Living in present-day Syria and Iraq between 18th century and 6th century BC, the ancient Babylonians were quite advanced when it came to astronomy, using simple arithmetic to estimate the position of different celestial bodies, including the sun, the moon and the various planets. According to a new research, however, they were also responsible for making great strides in mathematics, particularly geometry and calculus. They employed sophisticated geometrical techniques to predict the movements of Jupiter, some 1,400 years before such methods were invented in medieval Europe.
As the researchers point out, the techniques used by the ancient Babylonians eventually paved the way for the development of calculus, a branch of mathematics that deals with change measured over time. The study, recently published in the Science journal, was conducted by an international team of researchers. Although the knowledge of algebra and geometry were easily available during ancient times, both in Babylonia and ancient Greece, the current evidence indicates, possibly for the first time, that the Babylonian astronomers knew how to use geometry to track the movements of planets. Speaking about the find, Mathieu Ossendrijer, a professor at Berlin’s Humboldt University and the study’s author, said:
What is new is that the Babylonians also used geometry in their astronomy. We have evidence that they used geometrical figures to gauge the motion of planets but the really exciting thing is that the kind of geometry they used is very special. What we have found essentially is almost like a modern-day graph – a geometrical figure that represents an abstract mathematical space. That’s really new and exciting as it was thought to have been first invented much later, around 1350.

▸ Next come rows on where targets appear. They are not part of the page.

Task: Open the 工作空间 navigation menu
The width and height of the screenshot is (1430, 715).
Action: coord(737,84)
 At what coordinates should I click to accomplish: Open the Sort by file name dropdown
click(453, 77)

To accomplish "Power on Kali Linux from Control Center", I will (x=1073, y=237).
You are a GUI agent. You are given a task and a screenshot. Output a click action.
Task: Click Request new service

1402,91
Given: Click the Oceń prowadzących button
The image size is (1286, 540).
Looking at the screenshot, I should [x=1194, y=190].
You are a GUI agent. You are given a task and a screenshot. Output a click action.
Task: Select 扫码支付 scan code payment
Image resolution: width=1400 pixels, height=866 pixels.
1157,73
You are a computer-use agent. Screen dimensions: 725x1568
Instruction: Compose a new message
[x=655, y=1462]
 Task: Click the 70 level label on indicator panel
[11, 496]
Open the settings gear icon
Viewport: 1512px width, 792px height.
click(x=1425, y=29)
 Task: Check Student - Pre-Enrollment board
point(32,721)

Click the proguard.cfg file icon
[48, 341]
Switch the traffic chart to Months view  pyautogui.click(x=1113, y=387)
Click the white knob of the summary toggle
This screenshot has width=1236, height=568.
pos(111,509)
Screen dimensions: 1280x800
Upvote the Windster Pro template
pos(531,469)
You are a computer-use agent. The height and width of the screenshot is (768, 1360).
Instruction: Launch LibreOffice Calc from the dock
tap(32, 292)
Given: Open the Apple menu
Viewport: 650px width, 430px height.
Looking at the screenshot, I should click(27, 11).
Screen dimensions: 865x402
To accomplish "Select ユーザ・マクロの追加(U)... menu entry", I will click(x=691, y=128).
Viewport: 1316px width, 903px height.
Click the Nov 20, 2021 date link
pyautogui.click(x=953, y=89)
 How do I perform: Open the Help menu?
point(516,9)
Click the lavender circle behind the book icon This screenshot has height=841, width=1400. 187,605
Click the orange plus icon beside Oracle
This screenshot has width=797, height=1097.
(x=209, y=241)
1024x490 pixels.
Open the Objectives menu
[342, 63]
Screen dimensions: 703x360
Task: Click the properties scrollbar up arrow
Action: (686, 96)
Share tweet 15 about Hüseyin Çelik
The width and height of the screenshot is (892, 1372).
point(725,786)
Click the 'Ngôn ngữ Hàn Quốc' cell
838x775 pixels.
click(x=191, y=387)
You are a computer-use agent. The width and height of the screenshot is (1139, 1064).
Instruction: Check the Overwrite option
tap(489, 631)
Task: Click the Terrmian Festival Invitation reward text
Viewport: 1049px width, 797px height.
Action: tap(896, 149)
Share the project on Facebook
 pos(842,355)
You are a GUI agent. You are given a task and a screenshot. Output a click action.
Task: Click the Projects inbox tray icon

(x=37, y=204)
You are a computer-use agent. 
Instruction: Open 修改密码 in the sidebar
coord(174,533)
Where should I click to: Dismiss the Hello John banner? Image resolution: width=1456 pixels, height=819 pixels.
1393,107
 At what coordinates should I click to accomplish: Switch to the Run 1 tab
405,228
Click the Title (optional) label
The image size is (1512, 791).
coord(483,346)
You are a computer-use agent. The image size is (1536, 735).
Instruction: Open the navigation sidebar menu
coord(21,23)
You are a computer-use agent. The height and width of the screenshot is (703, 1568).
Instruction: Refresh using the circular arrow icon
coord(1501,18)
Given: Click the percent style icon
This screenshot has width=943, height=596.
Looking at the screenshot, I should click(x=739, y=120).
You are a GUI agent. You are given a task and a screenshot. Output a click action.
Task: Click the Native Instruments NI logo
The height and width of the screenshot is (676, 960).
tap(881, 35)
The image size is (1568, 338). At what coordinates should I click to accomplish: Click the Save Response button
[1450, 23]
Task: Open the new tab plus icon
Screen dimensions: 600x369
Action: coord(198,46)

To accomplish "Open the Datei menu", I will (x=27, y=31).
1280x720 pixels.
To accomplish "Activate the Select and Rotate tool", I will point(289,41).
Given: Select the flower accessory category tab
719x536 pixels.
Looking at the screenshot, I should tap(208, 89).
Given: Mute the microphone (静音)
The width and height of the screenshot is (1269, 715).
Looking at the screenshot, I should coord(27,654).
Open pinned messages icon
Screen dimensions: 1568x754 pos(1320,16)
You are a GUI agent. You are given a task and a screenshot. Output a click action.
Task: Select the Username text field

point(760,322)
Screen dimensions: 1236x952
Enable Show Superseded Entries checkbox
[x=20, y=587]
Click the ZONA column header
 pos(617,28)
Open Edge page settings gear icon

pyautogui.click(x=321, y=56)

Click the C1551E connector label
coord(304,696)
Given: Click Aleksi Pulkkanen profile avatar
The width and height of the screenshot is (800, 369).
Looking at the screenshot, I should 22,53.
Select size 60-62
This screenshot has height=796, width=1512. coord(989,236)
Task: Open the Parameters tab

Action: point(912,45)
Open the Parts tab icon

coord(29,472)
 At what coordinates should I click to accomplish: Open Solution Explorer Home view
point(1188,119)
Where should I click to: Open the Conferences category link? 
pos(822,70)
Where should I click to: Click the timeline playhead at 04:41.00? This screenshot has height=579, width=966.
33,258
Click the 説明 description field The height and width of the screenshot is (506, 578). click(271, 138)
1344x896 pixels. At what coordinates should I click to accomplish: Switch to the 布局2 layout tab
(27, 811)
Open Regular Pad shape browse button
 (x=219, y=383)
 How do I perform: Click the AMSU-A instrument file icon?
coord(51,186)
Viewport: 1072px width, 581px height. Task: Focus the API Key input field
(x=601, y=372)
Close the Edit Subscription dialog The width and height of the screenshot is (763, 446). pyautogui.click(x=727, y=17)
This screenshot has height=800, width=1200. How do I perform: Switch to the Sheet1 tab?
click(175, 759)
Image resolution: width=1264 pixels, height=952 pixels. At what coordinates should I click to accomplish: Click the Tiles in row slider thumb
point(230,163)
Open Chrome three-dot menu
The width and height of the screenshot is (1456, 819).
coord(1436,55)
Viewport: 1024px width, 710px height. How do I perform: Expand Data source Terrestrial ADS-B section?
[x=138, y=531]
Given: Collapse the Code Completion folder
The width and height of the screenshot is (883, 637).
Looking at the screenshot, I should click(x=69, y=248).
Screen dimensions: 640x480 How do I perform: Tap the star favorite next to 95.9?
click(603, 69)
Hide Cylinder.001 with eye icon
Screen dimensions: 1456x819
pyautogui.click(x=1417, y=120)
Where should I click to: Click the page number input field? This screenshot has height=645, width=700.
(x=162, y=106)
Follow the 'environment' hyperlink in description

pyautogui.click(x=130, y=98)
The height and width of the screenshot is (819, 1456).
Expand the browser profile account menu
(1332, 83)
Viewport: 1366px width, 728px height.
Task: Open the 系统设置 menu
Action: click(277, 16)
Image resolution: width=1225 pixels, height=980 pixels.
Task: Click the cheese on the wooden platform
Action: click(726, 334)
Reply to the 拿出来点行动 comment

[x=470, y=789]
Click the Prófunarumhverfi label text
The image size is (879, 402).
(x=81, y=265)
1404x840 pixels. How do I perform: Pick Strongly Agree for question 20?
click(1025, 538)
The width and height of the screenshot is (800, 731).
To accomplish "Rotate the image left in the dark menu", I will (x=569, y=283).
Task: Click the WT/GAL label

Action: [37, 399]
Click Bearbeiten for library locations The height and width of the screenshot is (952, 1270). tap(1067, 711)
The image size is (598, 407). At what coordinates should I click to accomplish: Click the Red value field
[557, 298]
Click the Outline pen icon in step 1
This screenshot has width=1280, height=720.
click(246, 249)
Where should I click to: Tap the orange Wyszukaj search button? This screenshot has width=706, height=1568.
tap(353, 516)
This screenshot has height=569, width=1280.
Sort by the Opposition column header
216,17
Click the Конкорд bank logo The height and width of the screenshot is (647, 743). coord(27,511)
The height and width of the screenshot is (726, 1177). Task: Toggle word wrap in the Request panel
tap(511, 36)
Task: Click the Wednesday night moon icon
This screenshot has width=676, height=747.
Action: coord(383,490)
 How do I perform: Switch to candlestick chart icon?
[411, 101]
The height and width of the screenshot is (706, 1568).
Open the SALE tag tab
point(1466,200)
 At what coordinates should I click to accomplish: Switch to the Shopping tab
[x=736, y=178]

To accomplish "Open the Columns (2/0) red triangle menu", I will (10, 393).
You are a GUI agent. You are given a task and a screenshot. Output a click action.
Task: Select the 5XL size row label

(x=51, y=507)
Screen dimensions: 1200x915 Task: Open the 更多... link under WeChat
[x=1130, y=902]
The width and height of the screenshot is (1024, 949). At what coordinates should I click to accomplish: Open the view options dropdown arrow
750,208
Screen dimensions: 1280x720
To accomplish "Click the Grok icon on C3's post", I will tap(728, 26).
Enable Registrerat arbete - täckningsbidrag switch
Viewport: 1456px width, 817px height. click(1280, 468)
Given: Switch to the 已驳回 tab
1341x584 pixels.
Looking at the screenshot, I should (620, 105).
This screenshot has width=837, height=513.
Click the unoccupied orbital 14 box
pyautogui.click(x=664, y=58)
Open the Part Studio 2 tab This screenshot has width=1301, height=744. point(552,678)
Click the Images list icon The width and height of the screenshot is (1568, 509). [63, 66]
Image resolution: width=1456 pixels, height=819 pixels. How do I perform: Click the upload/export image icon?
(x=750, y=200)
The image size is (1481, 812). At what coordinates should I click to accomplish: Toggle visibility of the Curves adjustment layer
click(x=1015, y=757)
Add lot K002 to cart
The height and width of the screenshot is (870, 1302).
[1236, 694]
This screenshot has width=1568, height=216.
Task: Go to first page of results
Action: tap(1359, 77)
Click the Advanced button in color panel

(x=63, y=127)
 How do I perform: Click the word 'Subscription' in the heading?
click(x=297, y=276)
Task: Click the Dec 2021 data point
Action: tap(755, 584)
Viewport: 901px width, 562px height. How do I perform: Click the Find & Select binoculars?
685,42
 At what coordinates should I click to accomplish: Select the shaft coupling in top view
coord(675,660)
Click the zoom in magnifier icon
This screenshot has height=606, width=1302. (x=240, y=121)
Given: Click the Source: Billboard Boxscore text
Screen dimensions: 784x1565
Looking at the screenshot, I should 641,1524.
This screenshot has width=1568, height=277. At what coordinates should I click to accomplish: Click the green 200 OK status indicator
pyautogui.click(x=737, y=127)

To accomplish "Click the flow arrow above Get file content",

For the research, the team studied clay tablets, dating back to period between 350 BC and 50 BC. Currently kept in London’s British Museum, the tablets contain Babylonian cuneiform text, likely etched by scholars and priests living during that time. Analysis of the text has revealed that these ancient astronomers were computing the irregular motions of Jupiter over the course of 60 days, starting from a day when the planet first appeared above the horizon. For the Babylonians, the colossal planet represented their chief god, Marduk or the patron deity of the city of Babylon. Ossendrijer added:
The tablets were written by priests in the temple. They computed the position of all five planets that they knew about, but Jupiter had the largest number of texts devoted to it… It’s like a precursor if you like of what we know today as integral calculus, which allows us to calculate the movements of decelerating or accelerating objects. It’s a concept that was invented twice; once in ancient Babylonia and then re-invented around 1350 in medieval Europe. The ancient Greeks never did this.
When observed in the night sky, Jupiter’s movements appear to be quite slow, which in turn refers to the relative motion of its orbit with respect to that of Earth’s. Thus, a graph showing Jupiter’s relative velocity against time would form a trapezoid, with downward sloping sides. The trapezoid’s area would therefore provide the total distance covered by the planet during the 60-day period. According to the team, several of the tablets had trapezoidal figures carved on them, with the Babylonian scholars referring to the shape as the “oxen head”. Hermann Hunger, a professor at the University of Vienna and a member on the research team, said:
These findings do not so much show a higher degree of sophistication in geometric thinking, but rather a remarkable ability to apply traditional Babylonian geometric thinking to a new problem.